Survey Sampling describes the process of selecting a sample of elements from a target population in order to conduct a survey.
A survey may refer to many different types or techniques of observation, but in the context of survey sampling it most often refers to questionnaire used to measure the characteristics and/or attitudes of people. The purpose of sampling is to reduce the cost and/or the amount of work that it would take to survey the entire target population. A survey that measures the entire target population is called census.
Sample Survey can also be described as the technique used to study about a population with the help of a sample. Population is the totality of all objects about which the study is proposed. Sample is only a portion of this population, which is selected using certain statistical principles called sampling designs (this is for guaranteeing that a representative sample is obtained for the study). Once the sample decided information will be collected from this sample, which process is called sample survey.
It is incumbent on the researcher to clearly define the target population. There are no strict rules to follow, and the researcher must rely on logic and judgment. The population is defined in keeping with the objectives of the study.
Sometimes the entire population will be sufficiently small, and the researcher can include the entire population in the study. This type of research is called a census study because data is gathered on every member of the population.
Usually the population is too large for the researchers to attempt to survey all of its members. A small, but carefully chosen sample can be used to represent the population. The sample reflects the characteristics of the population from which it is drawn.
Sampling methods are classified as either probability or non-probability. In probability samples, each member of the population has a non-zero probability of being selected. Probability methods include random sampling, systematic sampling and stratified sampling. In non-probability sampling, members are selected from the population in some non-random manner.

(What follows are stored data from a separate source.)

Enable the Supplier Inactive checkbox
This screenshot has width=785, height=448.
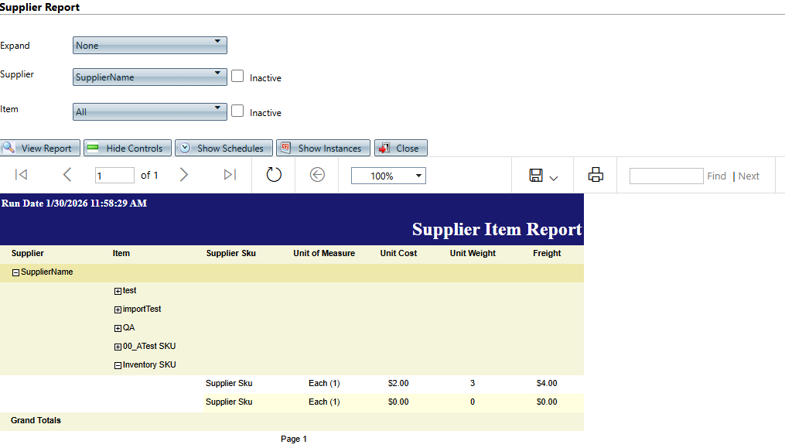tap(238, 77)
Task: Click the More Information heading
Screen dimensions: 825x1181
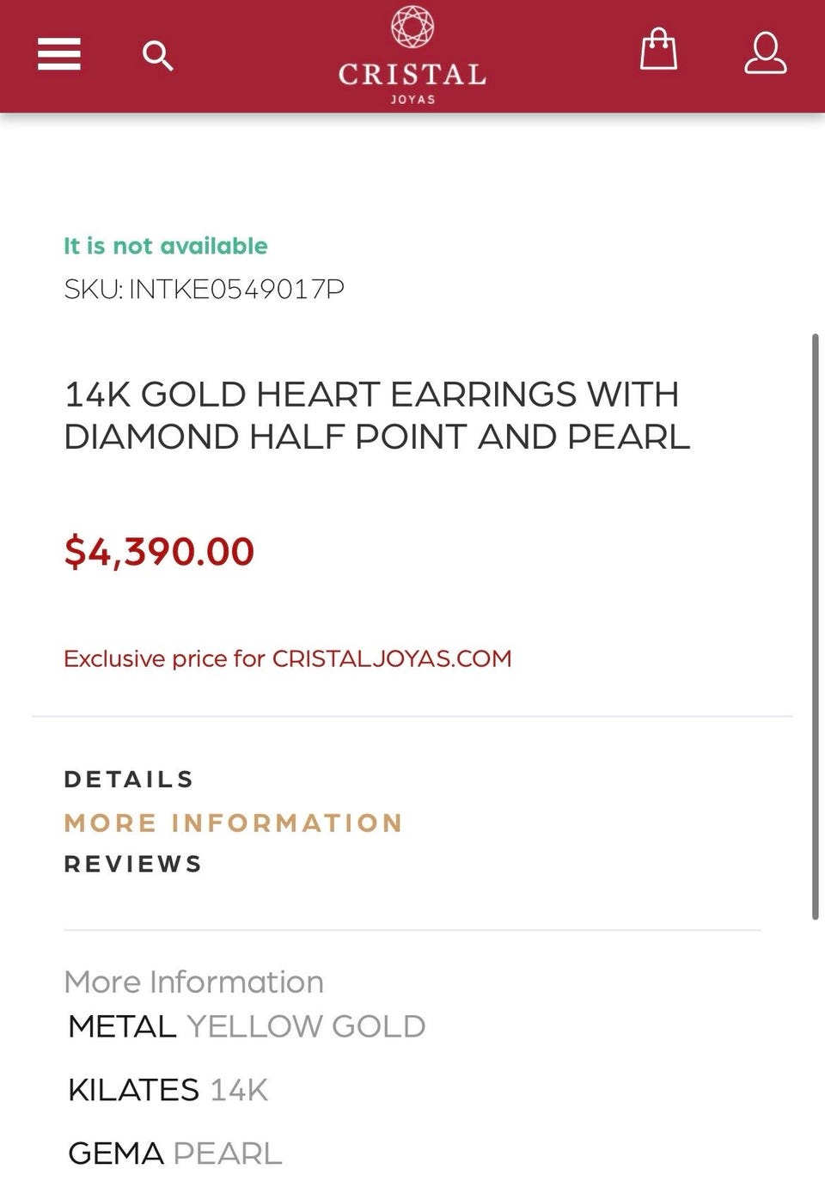Action: point(194,982)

These include convenience sampling, judgment sampling, quota sampling, and snowball sampling. The advantage of probability sampling is that sampling error can be calculated. Sampling error is the degree to which a sample might differ from the population. When inferring to the population, results are reported plus or minus the sampling error. In non-probability sampling, the degree to which the sample differs from the population remains unknown.

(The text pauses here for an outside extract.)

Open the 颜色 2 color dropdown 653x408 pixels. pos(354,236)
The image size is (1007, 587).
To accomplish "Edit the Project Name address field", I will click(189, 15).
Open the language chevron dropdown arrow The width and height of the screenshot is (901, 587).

Probability Sampling Methods
1. Random Sampling- Random sampling is the purest form of probability sampling. Each member of the population has an equal and known chance of being selected. When there are very large populations, it is often difficult or impossible to identify every members of the population, so the pool of available subjects becomes biased.
2. Systematic Sampling- Systematic sampling is often used instead of random sampling. It is also called an Nth name selection technique. After the required sample size has been calculated, every Nth record is selected from a list of population members. As long as the list does not contain any hidden order, this sampling method is as good as the random sampling method. Its only advantage over the random sampling technique is simplicity. Systematic sampling is frequently used to select a specified number of records from a computer file.
3. Stratified Sampling- Stratified sampling is commonly used probability method that is superior to random sampling because it reduces sampling error. A stratum is a subset of the population that shares at least one common characteristic. Examples of stratums might be males and females, or managers and non-managers. The researcher first identifies the relevant stratums and their actual representation in the population. Random sampling is then used to select a sufficient number of subjects from each stratum. “Sufficient” refers to a sample size large enough for us to be reasonably confident that the stratum represents the population. Stratified Sampling is often used when one or more of the stratums in the population have a low incidence relative to the other stratums.
Non Probability Methods
1. Convenience Sampling- Convenience sampling is used in exploratory research where the researcher is interested in getting an inexpensive approximation of the truth. As the name implies, the sample is selected because they are convenient. This non-probability method is often used during preliminary research efforts to get a gross estimate of the results, without incurring the cost or time required to select a random sample.
2. Judgment Sampling- Judgment sampling is a common non-probability method. The researcher selects the sample based on the judgment. This is usually extension of convenience sampling. For example, a researcher may decide to draw the entire sample from one “representative city”, even though the population includes all cities. When using this method, the researcher must be confident that the chosen sample is truly representative of the entire population.
3. Quota Sampling- Quota sampling is the non-probability equivalent of stratified sampling. Like stratified sampling, the researcher first identifies the stratums and their proportions as they are represented in the population. Then convenience or judgment sampling is used to select the required number of subjects from each stratum. This differs from stratified sampling, where the stratums are filled by random sampling.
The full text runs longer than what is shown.